"""

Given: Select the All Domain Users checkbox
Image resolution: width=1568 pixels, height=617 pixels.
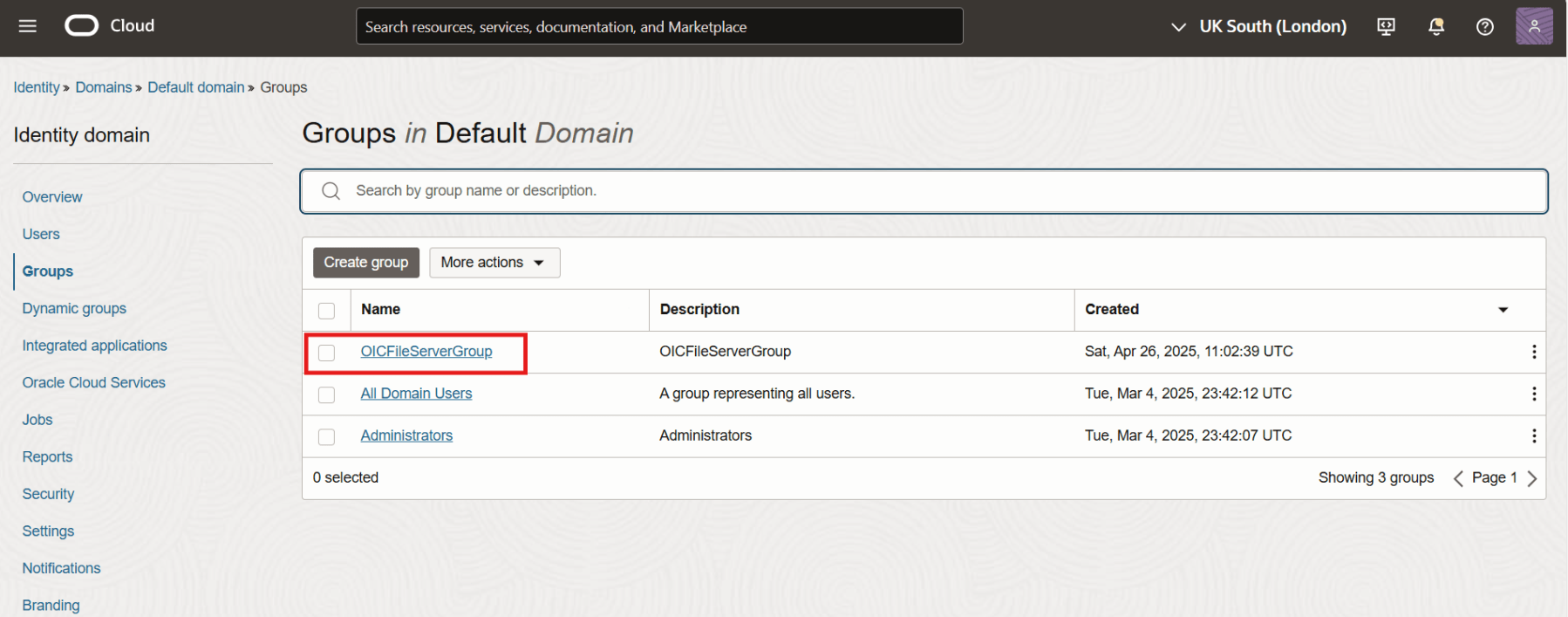Looking at the screenshot, I should tap(327, 394).
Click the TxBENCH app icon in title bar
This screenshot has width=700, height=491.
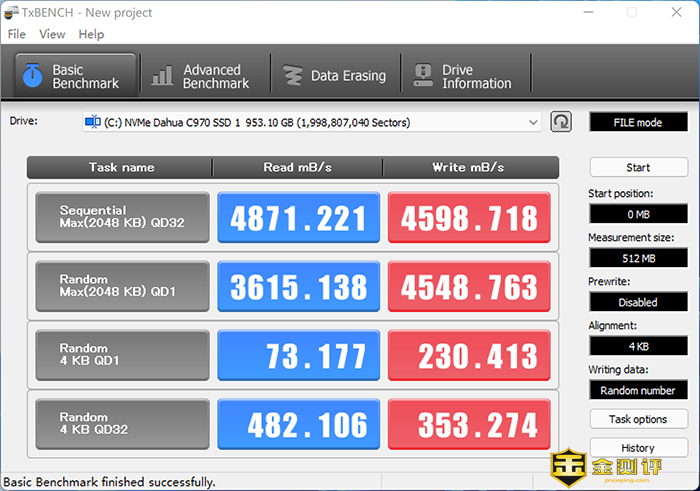pyautogui.click(x=12, y=13)
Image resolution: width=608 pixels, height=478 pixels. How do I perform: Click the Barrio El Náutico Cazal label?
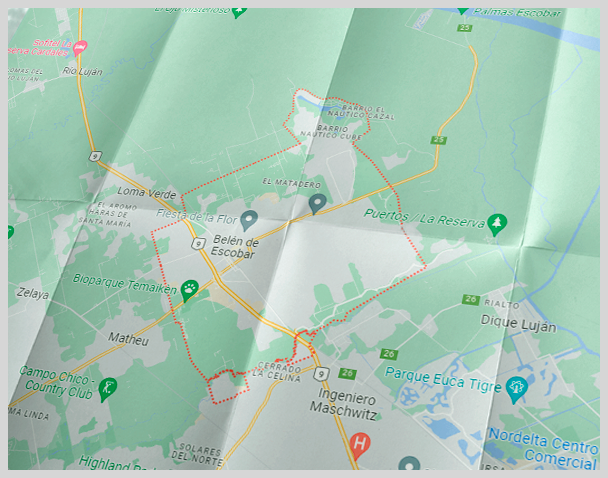pyautogui.click(x=362, y=112)
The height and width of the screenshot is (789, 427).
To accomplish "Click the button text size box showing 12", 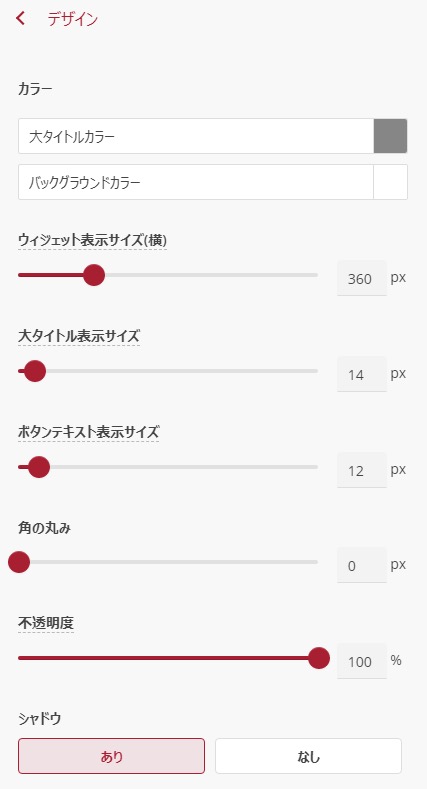I will click(362, 470).
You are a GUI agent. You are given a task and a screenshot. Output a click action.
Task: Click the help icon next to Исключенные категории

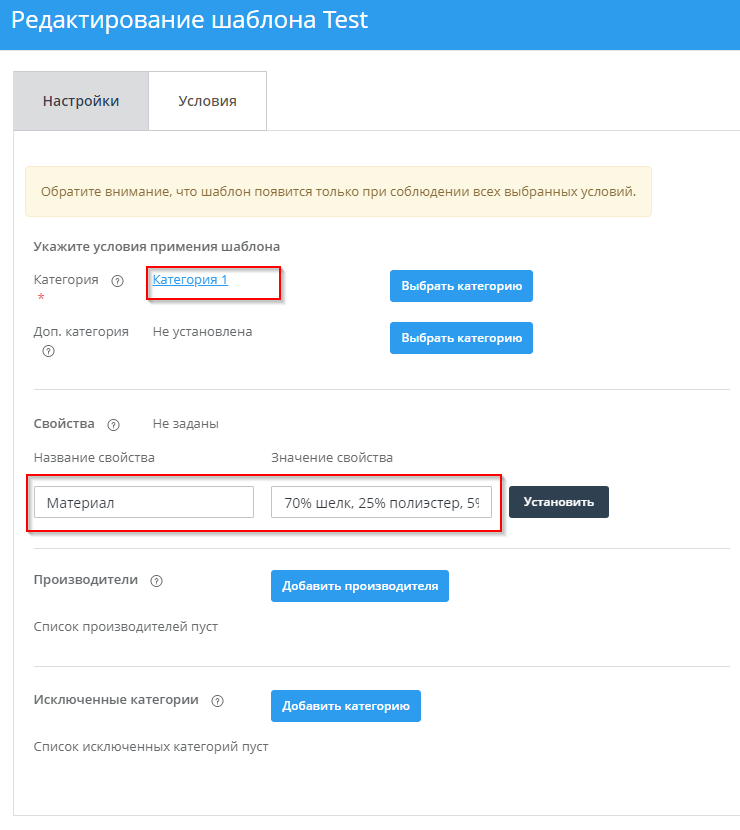218,701
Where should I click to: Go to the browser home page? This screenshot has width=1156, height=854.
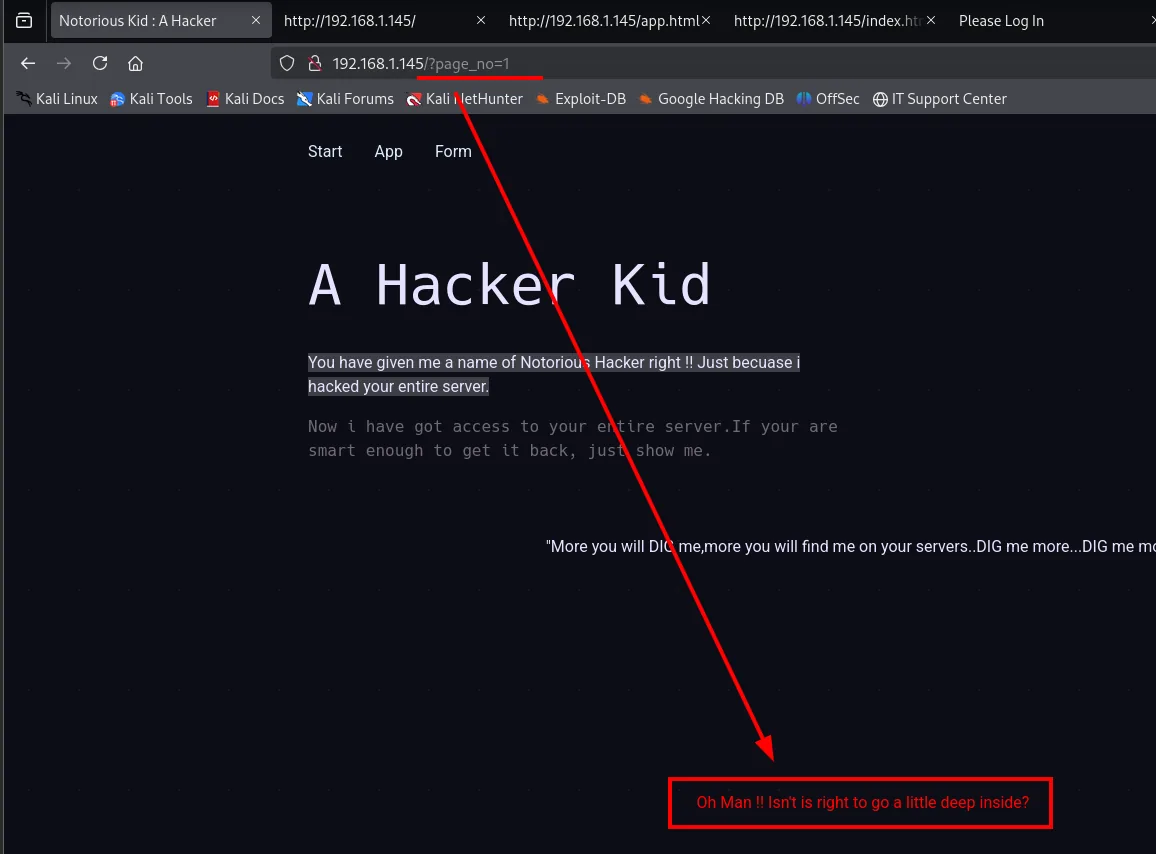pos(136,63)
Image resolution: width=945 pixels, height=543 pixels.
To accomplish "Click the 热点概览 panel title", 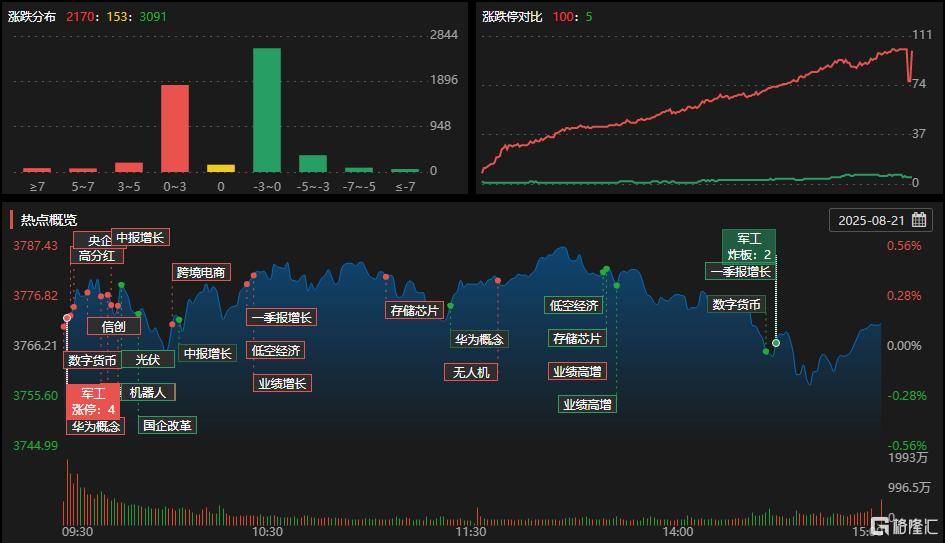I will tap(48, 220).
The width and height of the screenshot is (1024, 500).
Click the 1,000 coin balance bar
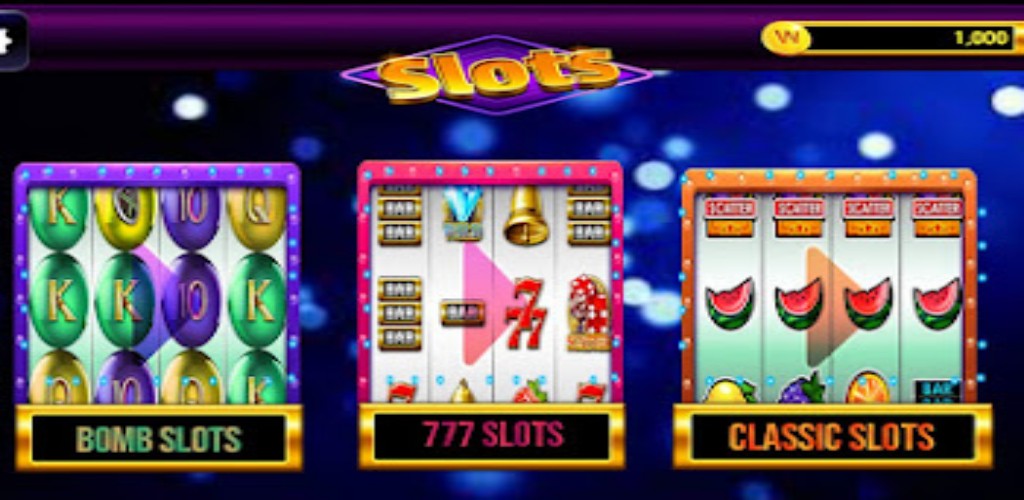pos(892,38)
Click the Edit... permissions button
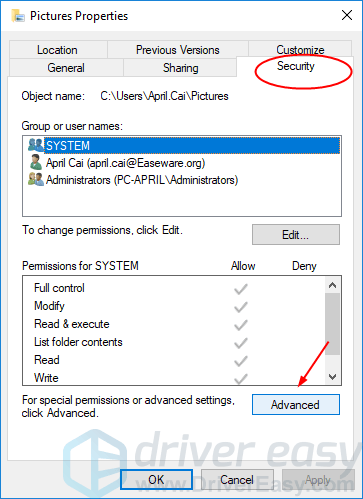Viewport: 363px width, 499px height. click(296, 235)
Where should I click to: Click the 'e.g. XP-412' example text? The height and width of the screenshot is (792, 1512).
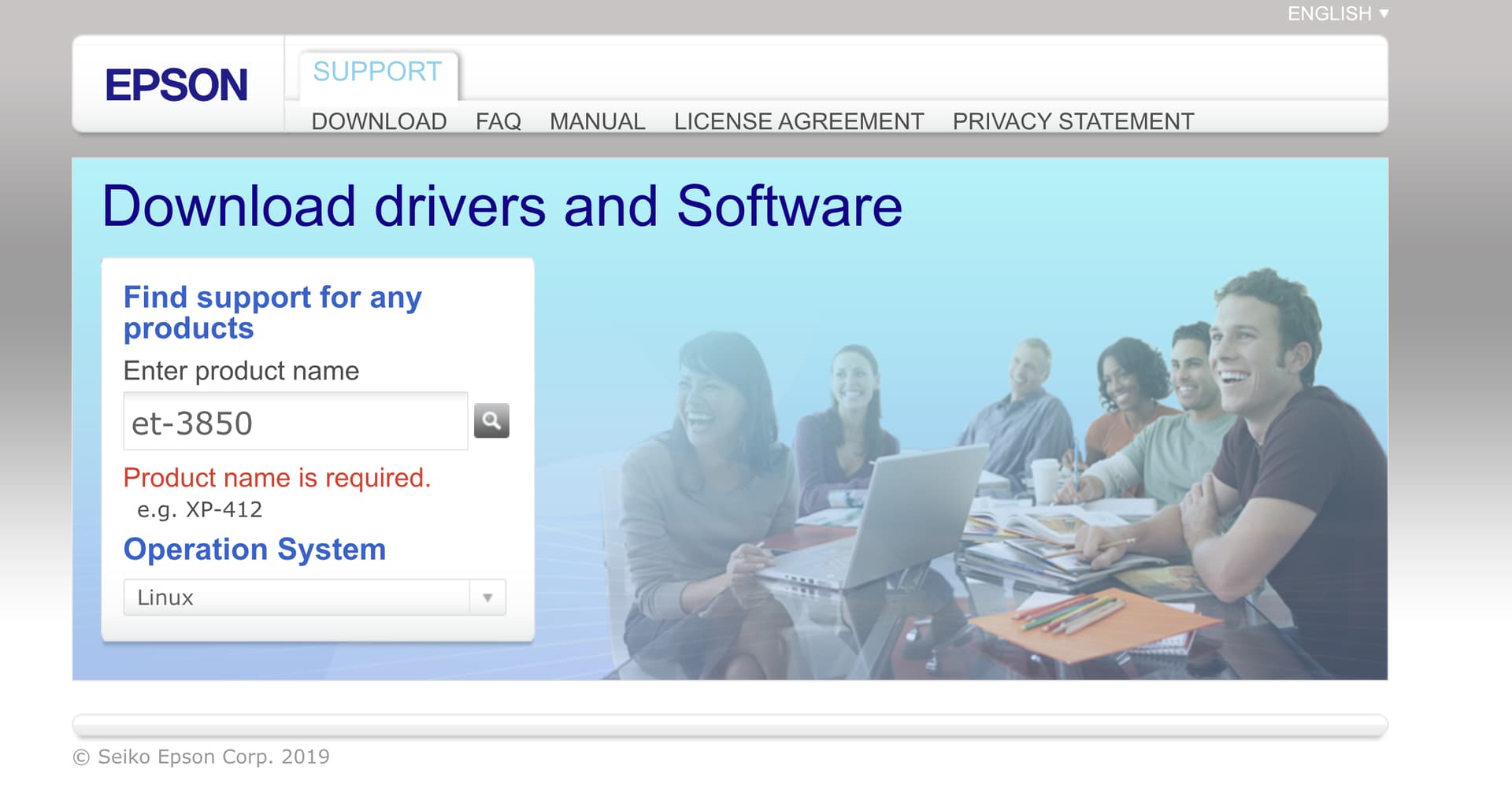tap(199, 510)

"""

What this task involves
Starting with the line that holds "Click the Edit... permissions button", print each line through the last one of the data exactly as written, but do not include the pictures.

Solved problem
Click the Edit... permissions button
Viewport: 363px width, 499px height. click(296, 235)
Where should I click to: Click the 'e.g. XP-412' example text? The height and width of the screenshot is (792, 1512).
tap(199, 510)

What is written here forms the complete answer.